_Exercise_:
Each line from the start of the records through the line containing "You are a computer-use agent. Screen dimensions: 1500x812" is to be transcribed exactly, and no other line is to be included.

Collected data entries

● ● ● ● ● ● ●

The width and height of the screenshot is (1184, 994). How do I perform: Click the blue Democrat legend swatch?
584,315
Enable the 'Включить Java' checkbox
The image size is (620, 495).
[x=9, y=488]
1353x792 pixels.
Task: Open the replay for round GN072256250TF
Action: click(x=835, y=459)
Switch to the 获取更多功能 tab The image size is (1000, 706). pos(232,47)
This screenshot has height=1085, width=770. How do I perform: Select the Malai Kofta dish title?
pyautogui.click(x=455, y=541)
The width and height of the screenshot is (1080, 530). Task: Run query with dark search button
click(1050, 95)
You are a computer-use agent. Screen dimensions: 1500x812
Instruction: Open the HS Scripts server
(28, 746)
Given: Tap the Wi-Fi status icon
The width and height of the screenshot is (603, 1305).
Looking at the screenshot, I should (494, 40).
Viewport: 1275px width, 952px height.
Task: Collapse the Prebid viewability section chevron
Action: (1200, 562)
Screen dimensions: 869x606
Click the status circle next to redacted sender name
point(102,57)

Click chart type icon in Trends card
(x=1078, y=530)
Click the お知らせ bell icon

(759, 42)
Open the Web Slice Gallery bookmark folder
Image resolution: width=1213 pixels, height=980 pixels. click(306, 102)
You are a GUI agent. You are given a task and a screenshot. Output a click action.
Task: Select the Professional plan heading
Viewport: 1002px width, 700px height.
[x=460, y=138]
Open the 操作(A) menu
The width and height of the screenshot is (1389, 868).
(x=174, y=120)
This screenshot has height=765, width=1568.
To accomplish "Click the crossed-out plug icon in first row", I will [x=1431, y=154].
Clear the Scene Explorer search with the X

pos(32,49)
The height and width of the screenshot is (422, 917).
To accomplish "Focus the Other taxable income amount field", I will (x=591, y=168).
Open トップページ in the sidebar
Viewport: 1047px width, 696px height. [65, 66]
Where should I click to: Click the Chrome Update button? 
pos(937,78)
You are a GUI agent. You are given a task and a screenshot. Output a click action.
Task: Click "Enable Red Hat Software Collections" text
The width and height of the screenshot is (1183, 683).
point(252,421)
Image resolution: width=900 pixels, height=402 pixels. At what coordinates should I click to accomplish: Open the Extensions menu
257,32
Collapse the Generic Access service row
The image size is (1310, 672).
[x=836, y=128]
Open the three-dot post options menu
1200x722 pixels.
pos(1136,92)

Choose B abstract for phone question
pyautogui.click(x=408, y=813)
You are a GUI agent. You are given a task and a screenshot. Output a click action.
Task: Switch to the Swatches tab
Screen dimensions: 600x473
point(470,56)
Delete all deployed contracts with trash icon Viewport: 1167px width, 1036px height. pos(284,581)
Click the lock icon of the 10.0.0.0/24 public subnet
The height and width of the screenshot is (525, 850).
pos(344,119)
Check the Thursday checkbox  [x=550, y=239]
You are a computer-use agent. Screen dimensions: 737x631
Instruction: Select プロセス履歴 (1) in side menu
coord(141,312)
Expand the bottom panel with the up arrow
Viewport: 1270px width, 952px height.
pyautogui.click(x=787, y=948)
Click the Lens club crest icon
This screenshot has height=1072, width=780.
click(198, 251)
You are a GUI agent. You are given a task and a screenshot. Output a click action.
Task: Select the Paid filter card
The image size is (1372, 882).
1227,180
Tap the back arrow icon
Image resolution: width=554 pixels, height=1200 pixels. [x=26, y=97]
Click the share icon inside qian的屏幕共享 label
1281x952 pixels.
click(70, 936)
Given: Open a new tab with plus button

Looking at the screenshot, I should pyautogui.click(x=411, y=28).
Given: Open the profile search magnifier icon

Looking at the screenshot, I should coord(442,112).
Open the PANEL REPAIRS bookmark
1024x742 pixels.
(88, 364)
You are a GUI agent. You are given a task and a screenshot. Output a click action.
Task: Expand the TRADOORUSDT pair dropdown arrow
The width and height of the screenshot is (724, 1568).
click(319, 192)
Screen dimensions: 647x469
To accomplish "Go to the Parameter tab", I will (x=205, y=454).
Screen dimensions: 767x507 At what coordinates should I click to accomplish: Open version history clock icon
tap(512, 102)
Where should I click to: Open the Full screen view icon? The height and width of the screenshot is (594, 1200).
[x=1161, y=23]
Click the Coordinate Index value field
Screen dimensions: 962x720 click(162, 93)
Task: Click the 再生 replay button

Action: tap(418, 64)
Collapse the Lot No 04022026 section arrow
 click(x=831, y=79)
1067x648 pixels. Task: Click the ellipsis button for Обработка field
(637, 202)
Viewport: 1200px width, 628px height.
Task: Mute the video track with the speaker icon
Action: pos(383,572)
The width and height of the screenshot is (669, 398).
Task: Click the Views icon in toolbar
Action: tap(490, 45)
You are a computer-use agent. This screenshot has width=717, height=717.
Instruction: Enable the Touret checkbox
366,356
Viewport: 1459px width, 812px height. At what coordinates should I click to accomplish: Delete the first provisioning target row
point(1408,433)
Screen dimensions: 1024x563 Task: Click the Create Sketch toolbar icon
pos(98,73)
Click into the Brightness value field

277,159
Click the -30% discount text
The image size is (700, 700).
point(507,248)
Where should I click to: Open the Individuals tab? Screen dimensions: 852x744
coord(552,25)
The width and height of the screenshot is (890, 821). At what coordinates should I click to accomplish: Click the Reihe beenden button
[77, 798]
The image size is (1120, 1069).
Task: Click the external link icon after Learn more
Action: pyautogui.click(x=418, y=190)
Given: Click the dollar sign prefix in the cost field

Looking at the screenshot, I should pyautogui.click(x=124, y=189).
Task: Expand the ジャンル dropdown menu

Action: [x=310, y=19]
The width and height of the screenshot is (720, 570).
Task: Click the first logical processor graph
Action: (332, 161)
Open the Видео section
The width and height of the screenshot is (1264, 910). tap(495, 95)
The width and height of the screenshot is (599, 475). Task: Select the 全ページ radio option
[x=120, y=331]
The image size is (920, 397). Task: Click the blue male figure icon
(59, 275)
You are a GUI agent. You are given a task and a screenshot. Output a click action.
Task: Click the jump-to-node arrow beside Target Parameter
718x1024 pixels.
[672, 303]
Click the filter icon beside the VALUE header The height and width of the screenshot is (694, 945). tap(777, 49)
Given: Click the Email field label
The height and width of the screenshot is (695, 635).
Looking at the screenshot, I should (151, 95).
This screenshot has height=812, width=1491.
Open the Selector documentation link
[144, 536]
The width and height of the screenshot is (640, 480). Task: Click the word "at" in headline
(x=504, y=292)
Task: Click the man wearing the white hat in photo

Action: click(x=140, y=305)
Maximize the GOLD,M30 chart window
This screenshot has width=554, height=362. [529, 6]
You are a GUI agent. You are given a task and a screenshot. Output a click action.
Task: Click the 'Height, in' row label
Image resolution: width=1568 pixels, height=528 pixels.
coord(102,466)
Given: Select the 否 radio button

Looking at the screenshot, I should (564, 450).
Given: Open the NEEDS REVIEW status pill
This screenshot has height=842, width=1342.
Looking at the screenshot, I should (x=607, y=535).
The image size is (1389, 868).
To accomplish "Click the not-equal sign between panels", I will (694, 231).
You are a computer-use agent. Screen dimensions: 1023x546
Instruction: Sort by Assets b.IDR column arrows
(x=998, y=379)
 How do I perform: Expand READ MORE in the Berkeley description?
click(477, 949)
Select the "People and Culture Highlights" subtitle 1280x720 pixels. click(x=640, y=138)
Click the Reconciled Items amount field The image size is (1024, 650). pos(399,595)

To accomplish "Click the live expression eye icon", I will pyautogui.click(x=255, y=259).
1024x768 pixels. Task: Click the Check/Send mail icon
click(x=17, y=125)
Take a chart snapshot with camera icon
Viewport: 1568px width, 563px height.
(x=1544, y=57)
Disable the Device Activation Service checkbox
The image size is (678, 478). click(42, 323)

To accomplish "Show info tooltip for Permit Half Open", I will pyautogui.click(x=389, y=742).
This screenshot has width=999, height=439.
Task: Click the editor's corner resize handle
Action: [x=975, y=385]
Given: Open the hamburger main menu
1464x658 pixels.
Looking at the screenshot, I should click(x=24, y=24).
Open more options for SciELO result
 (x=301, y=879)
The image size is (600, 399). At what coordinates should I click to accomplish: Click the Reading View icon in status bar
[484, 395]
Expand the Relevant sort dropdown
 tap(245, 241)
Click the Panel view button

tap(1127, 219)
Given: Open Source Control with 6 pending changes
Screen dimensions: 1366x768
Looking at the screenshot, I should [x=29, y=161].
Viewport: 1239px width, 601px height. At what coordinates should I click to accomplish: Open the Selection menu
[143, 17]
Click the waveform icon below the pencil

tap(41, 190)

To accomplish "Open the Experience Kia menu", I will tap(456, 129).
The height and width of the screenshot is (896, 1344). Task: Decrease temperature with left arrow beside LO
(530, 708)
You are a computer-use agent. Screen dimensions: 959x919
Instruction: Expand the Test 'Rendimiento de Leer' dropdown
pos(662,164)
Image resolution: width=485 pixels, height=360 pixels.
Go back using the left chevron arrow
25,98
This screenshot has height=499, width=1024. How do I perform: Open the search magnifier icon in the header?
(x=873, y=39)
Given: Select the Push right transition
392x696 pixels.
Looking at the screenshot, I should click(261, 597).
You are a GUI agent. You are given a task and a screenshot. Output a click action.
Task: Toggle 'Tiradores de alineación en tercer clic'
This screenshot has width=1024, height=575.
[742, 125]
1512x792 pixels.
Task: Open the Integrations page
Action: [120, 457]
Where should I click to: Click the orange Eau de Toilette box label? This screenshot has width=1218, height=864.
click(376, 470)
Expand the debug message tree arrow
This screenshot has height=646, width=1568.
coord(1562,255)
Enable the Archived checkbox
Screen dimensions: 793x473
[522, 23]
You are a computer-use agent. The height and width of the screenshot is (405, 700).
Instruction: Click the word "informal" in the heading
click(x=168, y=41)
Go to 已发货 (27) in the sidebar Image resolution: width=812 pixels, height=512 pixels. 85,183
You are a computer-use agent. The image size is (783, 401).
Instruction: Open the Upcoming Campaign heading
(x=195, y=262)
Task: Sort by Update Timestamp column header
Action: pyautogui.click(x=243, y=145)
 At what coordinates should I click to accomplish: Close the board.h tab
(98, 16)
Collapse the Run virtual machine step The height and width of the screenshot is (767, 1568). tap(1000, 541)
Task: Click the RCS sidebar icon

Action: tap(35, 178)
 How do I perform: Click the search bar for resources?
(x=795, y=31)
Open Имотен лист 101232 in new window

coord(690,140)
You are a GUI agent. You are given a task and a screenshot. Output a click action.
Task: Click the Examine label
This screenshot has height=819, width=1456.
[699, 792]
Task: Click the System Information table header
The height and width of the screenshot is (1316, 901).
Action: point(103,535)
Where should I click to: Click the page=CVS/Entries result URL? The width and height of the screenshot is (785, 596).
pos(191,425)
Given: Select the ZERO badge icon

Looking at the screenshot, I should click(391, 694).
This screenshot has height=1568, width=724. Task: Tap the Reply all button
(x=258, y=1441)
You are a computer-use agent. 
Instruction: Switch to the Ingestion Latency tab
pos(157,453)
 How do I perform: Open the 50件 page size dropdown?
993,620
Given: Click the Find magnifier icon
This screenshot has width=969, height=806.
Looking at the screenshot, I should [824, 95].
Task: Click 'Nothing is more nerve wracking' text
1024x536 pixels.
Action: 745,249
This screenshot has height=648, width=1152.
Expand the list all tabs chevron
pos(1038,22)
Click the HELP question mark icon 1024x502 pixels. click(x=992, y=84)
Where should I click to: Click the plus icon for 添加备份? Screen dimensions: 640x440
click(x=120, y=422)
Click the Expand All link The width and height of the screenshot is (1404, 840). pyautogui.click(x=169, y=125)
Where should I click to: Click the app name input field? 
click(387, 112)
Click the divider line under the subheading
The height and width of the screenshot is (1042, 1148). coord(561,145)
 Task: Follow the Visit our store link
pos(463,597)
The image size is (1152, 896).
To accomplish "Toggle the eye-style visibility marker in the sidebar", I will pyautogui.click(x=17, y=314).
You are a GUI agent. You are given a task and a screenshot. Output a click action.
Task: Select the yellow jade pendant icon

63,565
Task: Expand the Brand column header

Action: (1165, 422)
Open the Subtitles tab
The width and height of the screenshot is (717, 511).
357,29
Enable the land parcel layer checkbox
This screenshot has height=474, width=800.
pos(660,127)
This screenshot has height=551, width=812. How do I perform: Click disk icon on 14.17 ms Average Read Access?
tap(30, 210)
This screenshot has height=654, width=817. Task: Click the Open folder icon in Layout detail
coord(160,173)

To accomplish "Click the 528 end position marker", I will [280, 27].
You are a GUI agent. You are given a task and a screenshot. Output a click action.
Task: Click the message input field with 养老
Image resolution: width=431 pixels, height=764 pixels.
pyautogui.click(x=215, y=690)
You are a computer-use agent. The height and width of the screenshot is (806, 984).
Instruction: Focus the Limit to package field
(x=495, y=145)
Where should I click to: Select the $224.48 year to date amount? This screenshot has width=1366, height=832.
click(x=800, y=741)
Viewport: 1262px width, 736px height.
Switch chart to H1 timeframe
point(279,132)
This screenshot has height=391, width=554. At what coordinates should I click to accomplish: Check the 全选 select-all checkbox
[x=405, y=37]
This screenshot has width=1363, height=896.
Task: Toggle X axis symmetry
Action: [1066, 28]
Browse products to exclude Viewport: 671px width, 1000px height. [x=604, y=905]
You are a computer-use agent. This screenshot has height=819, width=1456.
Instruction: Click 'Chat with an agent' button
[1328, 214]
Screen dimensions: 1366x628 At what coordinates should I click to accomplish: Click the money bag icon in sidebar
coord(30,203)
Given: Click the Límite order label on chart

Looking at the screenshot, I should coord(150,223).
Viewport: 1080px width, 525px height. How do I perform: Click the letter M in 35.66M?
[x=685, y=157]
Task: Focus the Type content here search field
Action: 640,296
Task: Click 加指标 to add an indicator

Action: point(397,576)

● ● ● ● ● ● ●

_Exercise result_:
The width and height of the screenshot is (1184, 994). How do I perform: Click the blue Democrat legend swatch?
584,315
Enable the 'Включить Java' checkbox
The image size is (620, 495).
[x=9, y=488]
1353x792 pixels.
Task: Open the replay for round GN072256250TF
Action: click(x=835, y=459)
Switch to the 获取更多功能 tab The image size is (1000, 706). pos(232,47)
This screenshot has height=1085, width=770. How do I perform: Select the Malai Kofta dish title?
pyautogui.click(x=455, y=541)
The width and height of the screenshot is (1080, 530). Task: Run query with dark search button
click(1050, 95)
You are a computer-use agent. Screen dimensions: 1500x812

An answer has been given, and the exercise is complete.